I used the Turning Point Audio SD-X2 speakers in both my all-vinyl reference system and in my second system upstairs, which is a digital sourced system using the Peachtree Audio Decco 2 integrated amp with built-in DAC. (See Douglas Schroeder’s Audio Blast commentary. –Ed.) I also used the speakers with the Electrocompaniet AW 2X120 amp. Positioning the SD-X2s was fairly simple. They just need to be well out from the walls, and in my room, toed-in so that the two imaginary lines cross right behind your head. I also found they sounded best if I set about three feet further back than you would if you were using an equilateral triangle setup.
The tonal balance of the Turning Point Audio SD-X2s reminds me of the BBC LS3/5a speakers, and I mean that as a compliment. For while the LS3/5a may not have had the most extended frequency response, I never heard a pair that didn’t sound musical. By the way, listening to music is why we have speaker anyway, isn’t it?
Truth is, the SD-X2 sounded nice with most everything I played on them, and that’s true even though they are not the most transparent I have ever heard. Now, don’t get me wrong, they are more transparent than most speakers, but they are a little warmer in the mid-bass than the speakers I have been listening to for the last few years. When you take into consideration their price and size, this seems like a small sacrifice and one that, to be honest, many people will count as a blessing and not a sacrifice.
I always like to start by describing the area where a product performs best. Maybe the best way to talk about the sound of their midrange is to think about the midrange of a few other great speakers. The Quad ESL 57, the Ikonoklast Model 3, the Auditorium 23 SoloVox single-driver speaker, and the Teresonic single-driver speakers all have that great midrange magic. Still, there are significant differences in midrange between all these speakers. The Quad ESL 57 and the Ikonoklast are both slightly more laid back and maybe a little more refined-sounding than either of the Teresonic or SoloVox speakers. In contrast, the two single-driver speakers I’ve mentioned have a raw aliveness to them that the other two do not have, and I find it absolutely intoxicating.

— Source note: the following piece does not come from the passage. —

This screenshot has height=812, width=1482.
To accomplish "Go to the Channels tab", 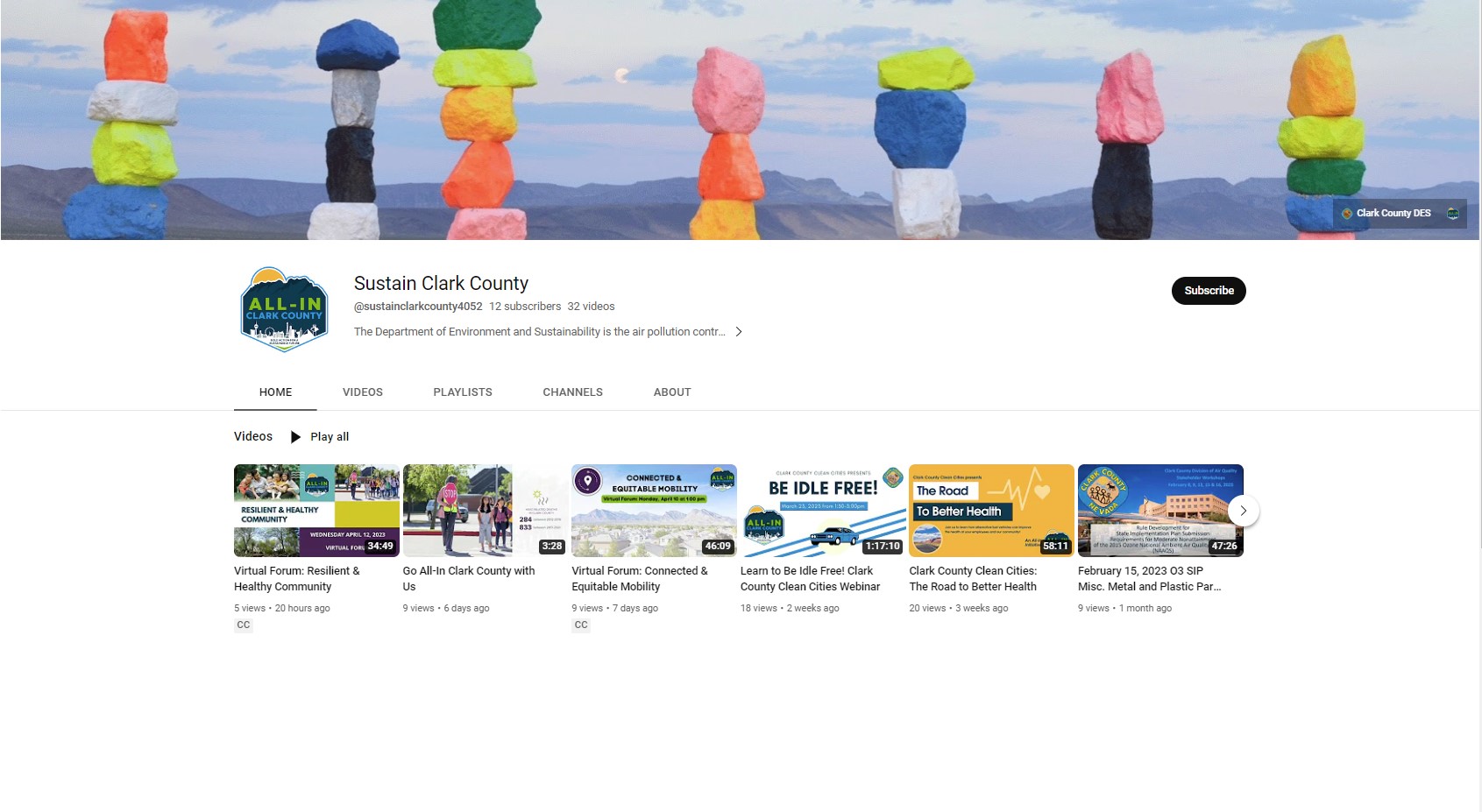I will pos(572,392).
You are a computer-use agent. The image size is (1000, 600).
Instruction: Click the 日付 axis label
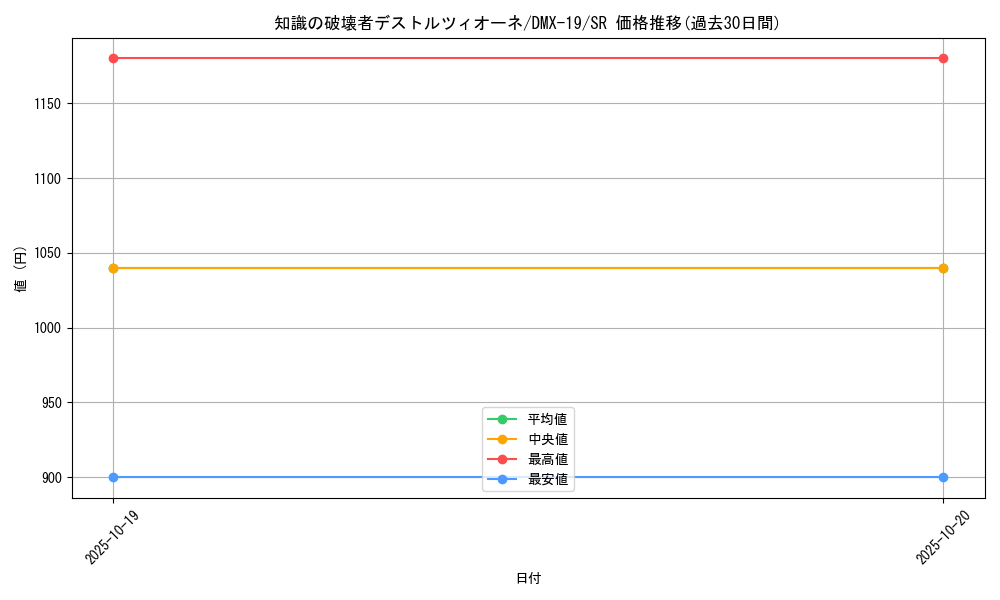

The SD-X2 has a wonderful midrange, yet falls into neither of the two camps I mentioned above. The midrange is not quite as open or transparent, but is very warm and natural sounding. Male vocals sound robust and female vocals sound smooth and warm. When listening to Alison Krauss, the speaker’s ability to let you hear the harmony and the interplay of the voices was just beautiful. You can also very clearly hear both the brushes and the sticks as they come in contact with cymbals and drums; they sound so correct and beautiful. On the other hand, the sound of the Turning Point Audio is not as big and powerful as my reference speakers.
The top-end of the SD-X2 was smooth and never too bright or edgy. The bass is where this speaker reminded me most of the BBC LS3/5a speakers. Very listenable, voiced where they sound like they have more bass than they actually produce. I think the only single problem is that this speaker, being a floor stander of some size, leads the listener to expect more bass from it.
The Turning Point Audio SD-X2 work well with low-powered SETs, but at their price there are lots of speakers to be considered nonetheless. If you have a low-powered SET and like a warm sounding speaker, I suggest you put these on your list to consider.